Records contained in a dataset:
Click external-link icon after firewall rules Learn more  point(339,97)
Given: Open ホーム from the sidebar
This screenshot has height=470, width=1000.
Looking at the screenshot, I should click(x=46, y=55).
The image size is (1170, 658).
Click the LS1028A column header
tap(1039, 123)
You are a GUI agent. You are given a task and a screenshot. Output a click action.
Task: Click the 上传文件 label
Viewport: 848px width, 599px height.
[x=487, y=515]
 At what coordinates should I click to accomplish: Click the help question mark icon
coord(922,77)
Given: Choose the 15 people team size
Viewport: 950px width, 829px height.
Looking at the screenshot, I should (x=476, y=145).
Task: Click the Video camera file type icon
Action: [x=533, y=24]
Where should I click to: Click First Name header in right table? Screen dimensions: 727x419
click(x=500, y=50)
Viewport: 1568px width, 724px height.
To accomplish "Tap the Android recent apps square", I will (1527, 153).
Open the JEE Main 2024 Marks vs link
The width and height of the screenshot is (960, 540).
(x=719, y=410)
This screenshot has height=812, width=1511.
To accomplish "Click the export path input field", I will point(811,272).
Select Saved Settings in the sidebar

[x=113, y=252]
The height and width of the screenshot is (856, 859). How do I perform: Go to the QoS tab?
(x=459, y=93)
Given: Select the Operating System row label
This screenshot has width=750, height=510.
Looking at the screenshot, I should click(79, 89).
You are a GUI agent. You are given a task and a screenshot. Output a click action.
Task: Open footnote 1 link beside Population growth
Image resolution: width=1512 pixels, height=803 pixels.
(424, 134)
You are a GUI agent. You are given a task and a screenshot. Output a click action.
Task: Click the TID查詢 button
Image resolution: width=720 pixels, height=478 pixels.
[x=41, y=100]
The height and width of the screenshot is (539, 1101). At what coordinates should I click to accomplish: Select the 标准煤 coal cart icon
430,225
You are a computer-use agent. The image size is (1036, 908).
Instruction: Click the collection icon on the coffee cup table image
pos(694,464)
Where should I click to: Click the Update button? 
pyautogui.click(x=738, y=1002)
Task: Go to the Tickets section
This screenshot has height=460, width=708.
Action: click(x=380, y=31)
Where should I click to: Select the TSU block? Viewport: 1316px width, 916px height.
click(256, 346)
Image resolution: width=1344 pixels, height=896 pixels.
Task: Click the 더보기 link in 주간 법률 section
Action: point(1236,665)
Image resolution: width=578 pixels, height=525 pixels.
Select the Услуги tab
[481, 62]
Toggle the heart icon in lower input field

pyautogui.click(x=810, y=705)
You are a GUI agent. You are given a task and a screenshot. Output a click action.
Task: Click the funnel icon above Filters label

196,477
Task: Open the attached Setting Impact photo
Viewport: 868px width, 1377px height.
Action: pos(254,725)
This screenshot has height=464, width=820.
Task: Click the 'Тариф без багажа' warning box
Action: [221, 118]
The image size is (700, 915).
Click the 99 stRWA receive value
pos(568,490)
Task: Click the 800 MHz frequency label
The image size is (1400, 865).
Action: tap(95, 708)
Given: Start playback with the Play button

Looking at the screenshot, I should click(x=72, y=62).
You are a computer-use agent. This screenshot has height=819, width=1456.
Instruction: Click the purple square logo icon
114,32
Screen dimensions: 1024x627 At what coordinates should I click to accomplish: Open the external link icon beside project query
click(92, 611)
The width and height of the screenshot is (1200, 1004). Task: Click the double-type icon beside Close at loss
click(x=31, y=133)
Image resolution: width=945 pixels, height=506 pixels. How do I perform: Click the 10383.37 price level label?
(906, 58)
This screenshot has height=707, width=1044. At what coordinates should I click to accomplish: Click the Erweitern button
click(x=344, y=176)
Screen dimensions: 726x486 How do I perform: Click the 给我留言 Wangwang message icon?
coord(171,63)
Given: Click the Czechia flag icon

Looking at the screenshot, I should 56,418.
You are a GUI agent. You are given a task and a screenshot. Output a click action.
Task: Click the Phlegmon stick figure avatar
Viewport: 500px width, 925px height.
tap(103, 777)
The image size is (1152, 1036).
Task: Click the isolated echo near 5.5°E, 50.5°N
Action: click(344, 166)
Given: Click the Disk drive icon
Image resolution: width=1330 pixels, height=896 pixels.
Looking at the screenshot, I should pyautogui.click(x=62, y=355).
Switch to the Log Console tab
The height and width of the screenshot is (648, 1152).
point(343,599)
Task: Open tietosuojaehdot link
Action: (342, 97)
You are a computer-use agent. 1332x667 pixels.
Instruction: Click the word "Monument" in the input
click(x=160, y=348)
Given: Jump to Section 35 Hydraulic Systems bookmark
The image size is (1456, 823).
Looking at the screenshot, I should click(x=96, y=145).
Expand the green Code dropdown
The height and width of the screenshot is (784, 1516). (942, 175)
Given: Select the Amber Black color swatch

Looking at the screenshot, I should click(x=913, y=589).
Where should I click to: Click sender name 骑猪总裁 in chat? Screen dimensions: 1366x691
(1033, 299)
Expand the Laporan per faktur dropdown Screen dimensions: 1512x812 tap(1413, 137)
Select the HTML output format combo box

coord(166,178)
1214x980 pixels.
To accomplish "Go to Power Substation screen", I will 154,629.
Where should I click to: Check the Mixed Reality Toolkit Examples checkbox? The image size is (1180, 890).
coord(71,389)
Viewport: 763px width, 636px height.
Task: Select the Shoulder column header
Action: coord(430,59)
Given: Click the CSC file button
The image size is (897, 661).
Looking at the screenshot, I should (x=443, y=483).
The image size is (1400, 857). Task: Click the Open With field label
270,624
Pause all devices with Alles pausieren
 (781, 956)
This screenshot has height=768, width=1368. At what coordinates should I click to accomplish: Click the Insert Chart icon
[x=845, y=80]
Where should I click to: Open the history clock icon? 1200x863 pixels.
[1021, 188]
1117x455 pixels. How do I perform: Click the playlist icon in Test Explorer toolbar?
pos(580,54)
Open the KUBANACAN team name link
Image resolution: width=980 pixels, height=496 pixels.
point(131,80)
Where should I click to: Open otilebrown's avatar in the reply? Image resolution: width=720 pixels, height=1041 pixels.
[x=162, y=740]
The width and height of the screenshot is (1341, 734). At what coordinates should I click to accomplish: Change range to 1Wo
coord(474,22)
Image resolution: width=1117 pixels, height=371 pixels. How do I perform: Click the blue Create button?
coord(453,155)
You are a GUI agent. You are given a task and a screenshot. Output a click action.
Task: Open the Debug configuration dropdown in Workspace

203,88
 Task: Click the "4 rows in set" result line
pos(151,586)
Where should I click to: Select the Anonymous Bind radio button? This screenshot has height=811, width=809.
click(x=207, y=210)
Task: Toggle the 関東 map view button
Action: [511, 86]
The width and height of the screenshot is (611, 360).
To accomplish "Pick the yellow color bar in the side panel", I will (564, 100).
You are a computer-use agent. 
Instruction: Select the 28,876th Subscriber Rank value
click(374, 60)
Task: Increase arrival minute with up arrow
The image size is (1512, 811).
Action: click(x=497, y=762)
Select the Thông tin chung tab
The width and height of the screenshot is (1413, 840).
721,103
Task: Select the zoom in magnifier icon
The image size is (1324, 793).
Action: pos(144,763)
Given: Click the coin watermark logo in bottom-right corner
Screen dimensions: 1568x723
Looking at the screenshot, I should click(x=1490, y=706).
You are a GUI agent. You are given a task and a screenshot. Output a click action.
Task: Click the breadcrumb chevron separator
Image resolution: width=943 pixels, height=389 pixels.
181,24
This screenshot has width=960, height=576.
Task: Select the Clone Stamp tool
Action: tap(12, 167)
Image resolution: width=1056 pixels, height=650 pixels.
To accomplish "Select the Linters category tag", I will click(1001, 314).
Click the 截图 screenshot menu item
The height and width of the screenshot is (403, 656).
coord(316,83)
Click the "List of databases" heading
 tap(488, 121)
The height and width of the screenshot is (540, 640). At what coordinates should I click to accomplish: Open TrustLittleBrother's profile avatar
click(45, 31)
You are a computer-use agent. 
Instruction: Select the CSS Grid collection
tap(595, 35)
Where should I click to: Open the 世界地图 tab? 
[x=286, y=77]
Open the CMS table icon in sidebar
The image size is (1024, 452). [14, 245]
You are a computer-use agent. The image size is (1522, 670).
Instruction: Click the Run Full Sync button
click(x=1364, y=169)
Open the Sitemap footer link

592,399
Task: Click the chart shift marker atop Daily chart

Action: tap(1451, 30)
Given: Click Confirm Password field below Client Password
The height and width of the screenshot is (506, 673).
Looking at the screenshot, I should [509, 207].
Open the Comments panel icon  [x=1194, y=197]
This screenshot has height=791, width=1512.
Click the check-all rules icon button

- Exercise objective
Across the entries above, how many lines contain "panel"? Provide only the count.

- Answer
2